Data records »
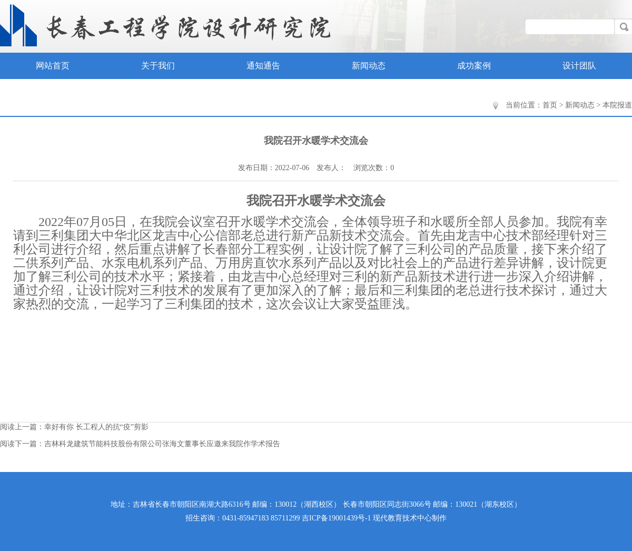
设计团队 (579, 65)
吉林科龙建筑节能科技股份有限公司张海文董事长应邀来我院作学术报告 (162, 444)
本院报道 (617, 105)
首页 (549, 105)
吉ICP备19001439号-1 (336, 518)
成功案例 (474, 65)
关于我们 (158, 65)
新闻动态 (369, 65)
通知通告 (263, 65)
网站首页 (53, 65)
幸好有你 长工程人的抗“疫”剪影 (96, 427)
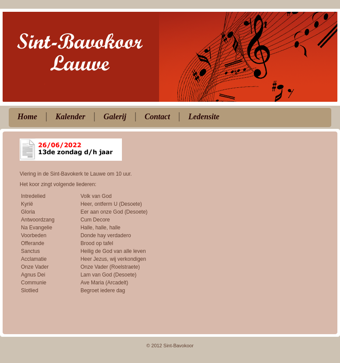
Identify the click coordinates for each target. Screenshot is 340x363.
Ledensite (203, 116)
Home (27, 116)
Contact (157, 116)
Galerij (115, 116)
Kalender (70, 116)
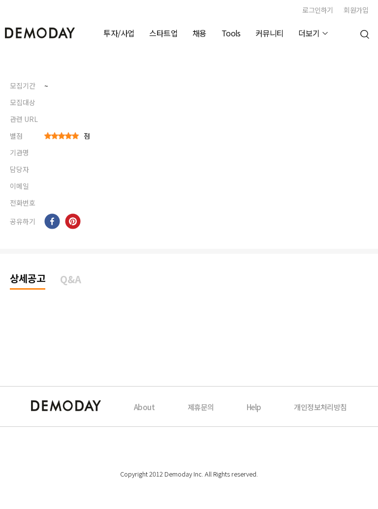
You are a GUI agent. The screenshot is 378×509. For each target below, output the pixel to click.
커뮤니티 (269, 33)
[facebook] (52, 221)
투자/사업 (118, 33)
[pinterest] (73, 221)
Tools (231, 33)
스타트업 (163, 33)
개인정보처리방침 (320, 407)
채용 (199, 33)
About (144, 407)
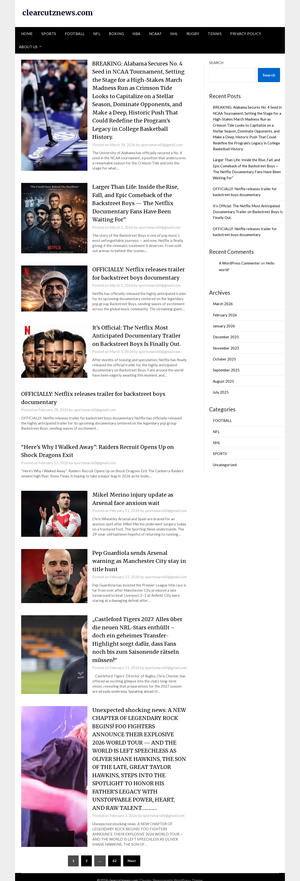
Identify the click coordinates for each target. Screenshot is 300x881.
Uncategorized (225, 464)
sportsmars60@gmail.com (162, 143)
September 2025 (226, 370)
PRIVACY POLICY (245, 33)
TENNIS (215, 33)
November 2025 (226, 348)
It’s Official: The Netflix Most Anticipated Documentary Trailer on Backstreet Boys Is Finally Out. (137, 333)
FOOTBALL (75, 33)
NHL (174, 33)
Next (132, 855)
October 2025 (224, 359)
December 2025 (226, 337)
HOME (27, 33)
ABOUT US (28, 46)
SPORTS (48, 33)
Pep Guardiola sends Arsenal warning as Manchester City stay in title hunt (136, 557)
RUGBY (193, 33)
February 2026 (225, 315)
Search (216, 62)
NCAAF (155, 33)
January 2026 (224, 325)
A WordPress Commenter (239, 263)
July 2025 (221, 392)
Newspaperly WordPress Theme (178, 874)
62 (114, 855)
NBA (136, 33)
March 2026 (223, 303)
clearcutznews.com (57, 12)
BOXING (116, 33)
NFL (97, 33)
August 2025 (223, 381)
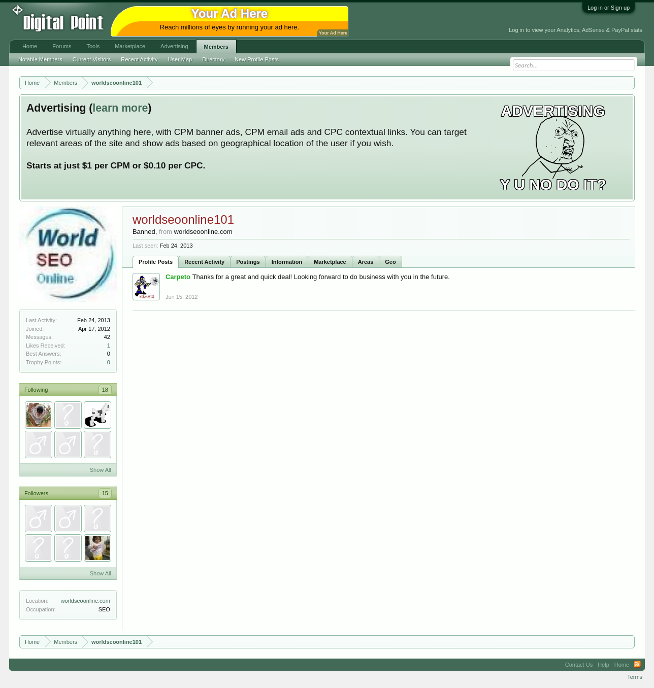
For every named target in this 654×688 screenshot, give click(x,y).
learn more (120, 108)
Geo (390, 262)
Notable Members (40, 59)
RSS (637, 665)
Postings (247, 262)
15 (105, 493)
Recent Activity (204, 262)
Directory (213, 59)
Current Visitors (92, 59)
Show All (100, 470)
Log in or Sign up (608, 8)
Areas (366, 262)
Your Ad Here (333, 33)
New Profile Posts (257, 59)
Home (29, 46)
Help (603, 665)
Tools (93, 46)
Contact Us (579, 665)
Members (216, 47)
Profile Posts (156, 262)
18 (105, 390)
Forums (61, 46)
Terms (634, 677)
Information (287, 262)
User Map (180, 59)
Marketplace (330, 262)
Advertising (174, 46)
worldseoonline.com (85, 601)
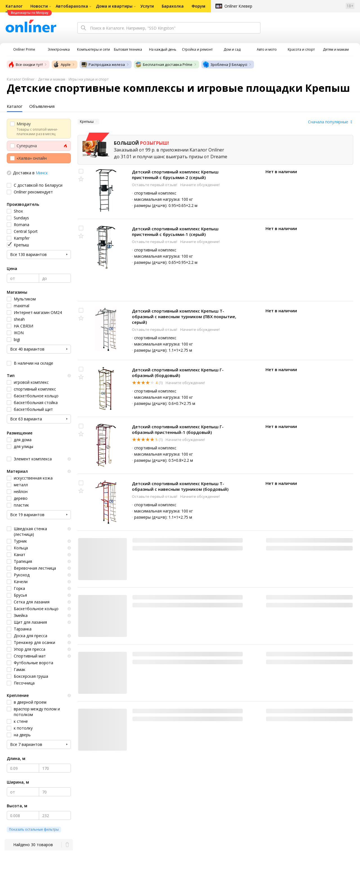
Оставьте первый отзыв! (155, 184)
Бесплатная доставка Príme (163, 64)
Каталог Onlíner (21, 79)
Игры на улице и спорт (89, 79)
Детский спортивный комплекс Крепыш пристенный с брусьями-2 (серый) (175, 174)
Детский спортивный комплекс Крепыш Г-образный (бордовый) (178, 372)
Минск (42, 172)
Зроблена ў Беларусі (224, 64)
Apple (62, 64)
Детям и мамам (51, 79)
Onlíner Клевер (238, 6)
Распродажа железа (103, 64)
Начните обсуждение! (200, 184)
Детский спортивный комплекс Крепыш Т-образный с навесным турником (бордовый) (180, 486)
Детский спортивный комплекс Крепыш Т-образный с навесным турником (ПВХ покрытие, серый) (184, 316)
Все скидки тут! (25, 64)
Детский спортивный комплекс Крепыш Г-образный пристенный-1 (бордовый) (178, 429)
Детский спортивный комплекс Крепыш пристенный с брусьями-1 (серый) (175, 231)
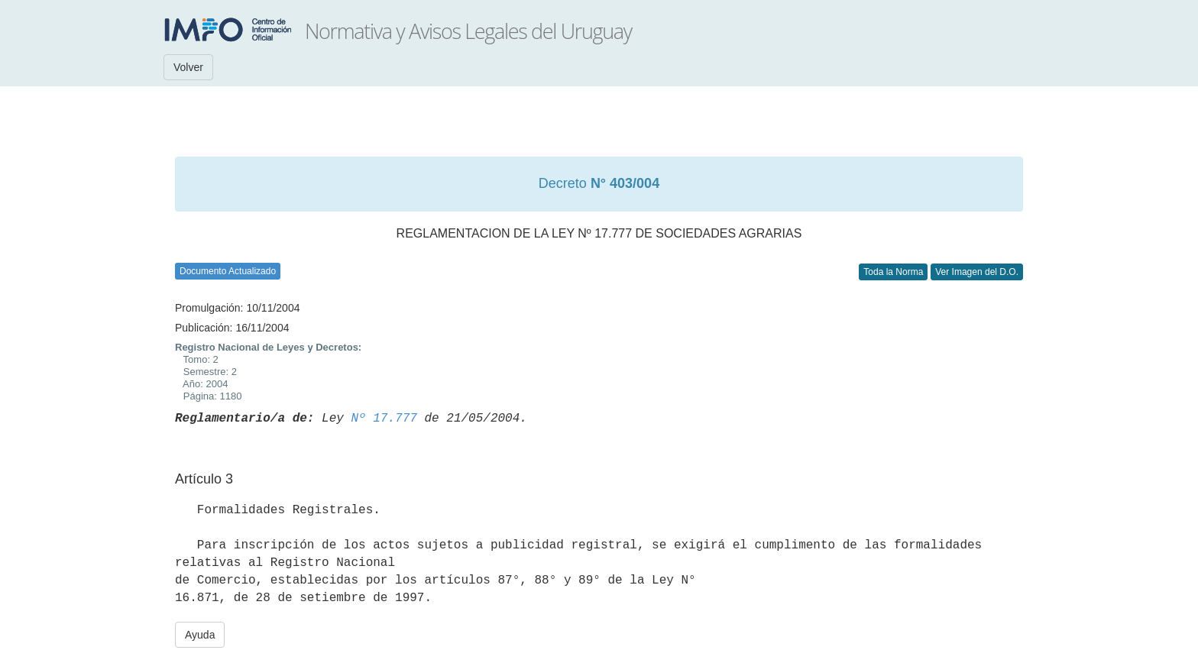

What you need to do » Arrange the listing above as a Markdown table with two columns, Row and Line, giving each line its own numbered row and skipping any blank lines. Leave the pictures out of the table.

Answer to this problem »
| Row | Line |
|---|---|
| 1 | 设计团队 (579, 65) |
| 2 | 吉林科龙建筑节能科技股份有限公司张海文董事长应邀来我院作学术报告 (162, 444) |
| 3 | 本院报道 (617, 105) |
| 4 | 首页 (549, 105) |
| 5 | 吉ICP备19001439号-1 (336, 518) |
| 6 | 成功案例 (474, 65) |
| 7 | 关于我们 (158, 65) |
| 8 | 新闻动态 (369, 65) |
| 9 | 通知通告 (263, 65) |
| 10 | 网站首页 (53, 65) |
| 11 | 幸好有你 长工程人的抗“疫”剪影 (96, 427) |
| 12 | Identify the click coordinates for each target. Screenshot is 340x363. |
| 13 | Ledensite (203, 116) |
| 14 | Home (27, 116) |
| 15 | Contact (157, 116) |
| 16 | Galerij (115, 116) |
| 17 | Kalender (70, 116) |
| 18 | You are a GUI agent. The screenshot is 378×509. For each target below, output the pixel to click. |
| 19 | 커뮤니티 (269, 33) |
| 20 | [facebook] (52, 221) |
| 21 | 투자/사업 (118, 33) |
| 22 | [pinterest] (73, 221) |
| 23 | Tools (231, 33) |
| 24 | 스타트업 (163, 33) |
| 25 | 개인정보처리방침 (320, 407) |
| 26 | 채용 (199, 33) |
| 27 | About (144, 407) |
| 28 | Identify the click coordinates for each target. Screenshot is 300x881. |
| 29 | Uncategorized (225, 464) |
| 30 | sportsmars60@gmail.com (162, 143) |
| 31 | September 2025 (226, 370) |
| 32 | PRIVACY POLICY (245, 33) |
| 33 | TENNIS (215, 33) |
| 34 | November 2025 (226, 348) |
| 35 | It’s Official: The Netflix Most Anticipated Documentary Trailer on Backstreet Boys Is Finally Out. (137, 333) |
| 36 | FOOTBALL (75, 33) |
| 37 | NHL (174, 33) |
| 38 | Next (132, 855) |
| 39 | October 2025 (224, 359) |
| 40 | December 2025 (226, 337) |
| 41 | HOME (27, 33) |
| 42 | ABOUT US (28, 46) |
| 43 | SPORTS (48, 33) |
| 44 | Pep Guardiola sends Arsenal warning as Manchester City stay in title hunt (136, 557) |
| 45 | RUGBY (193, 33) |
| 46 | February 2026 (225, 315) |
| 47 | Search (216, 62) |
| 48 | NCAAF (155, 33) |
| 49 | January 2026 (224, 325) |
| 50 | A WordPress Commenter (239, 263) |
| 51 | July 2025 (221, 392) |
| 52 | Newspaperly WordPress Theme (178, 874) |
| 53 | 62 (114, 855) |
| 54 | NBA (136, 33) |
| 55 | March 2026 (223, 303) |
| 56 | clearcutznews.com (57, 12) |
| 57 | BOXING (116, 33) |
| 58 | NFL (97, 33) |
| 59 | August 2025 (223, 381) |
| 60 | For every named target in this 654×688 screenshot, give click(x,y). |
| 61 | learn more (120, 108) |
| 62 | Geo (390, 262) |
| 63 | Notable Members (40, 59) |
| 64 | RSS (637, 665) |
| 65 | Postings (247, 262) |
| 66 | 15 (105, 493) |
| 67 | Recent Activity (204, 262) |
| 68 | Directory (213, 59) |
| 69 | Current Visitors (92, 59) |
| 70 | Show All (100, 470) |
| 71 | Log in or Sign up (608, 8) |
| 72 | Areas (366, 262) |
| 73 | Your Ad Here (333, 33) |
| 74 | New Profile Posts (257, 59) |
| 75 | Home (29, 46) |
| 76 | Help (603, 665) |
| 77 | Tools (93, 46) |
| 78 | Contact Us (579, 665) |
| 79 | Members (216, 47) |
| 80 | Profile Posts (156, 262) |
| 81 | 18 (105, 390) |
| 82 | Forums (61, 46) |
| 83 | Terms (634, 677) |
| 84 | Information (287, 262) |
| 85 | User Map (180, 59) |
| 86 | Marketplace (330, 262) |
| 87 | Advertising (174, 46) |
| 88 | worldseoonline.com (85, 601) |
| 89 | Оставьте первый отзыв! (155, 184) |
| 90 | Бесплатная доставка Príme (163, 64) |
| 91 | Каталог Onlíner (21, 79) |
| 92 | Игры на улице и спорт (89, 79) |
| 93 | Детский спортивный комплекс Крепыш пристенный с брусьями-2 (серый) (175, 174) |
| 94 | Детский спортивный комплекс Крепыш Г-образный (бордовый) (178, 372) |
| 95 | Минск (42, 172) |
| 96 | Зроблена ў Беларусі (224, 64) |
| 97 | Apple (62, 64) |
| 98 | Детям и мамам (51, 79) |
| 99 | Onlíner Клевер (238, 6) |
| 100 | Распродажа железа (103, 64) |
| 101 | Начните обсуждение! (200, 184) |
| 102 | Детский спортивный комплекс Крепыш Т-образный с навесным турником (бордовый) (180, 486) |
| 103 | Детский спортивный комплекс Крепыш Т-образный с навесным турником (ПВХ покрытие, серый) (184, 316) |
| 104 | Все скидки тут! (25, 64) |
| 105 | Детский спортивный комплекс Крепыш Г-образный пристенный-1 (бордовый) (178, 429) |
| 106 | Детский спортивный комплекс Крепыш пристенный с брусьями-1 (серый) (175, 231) |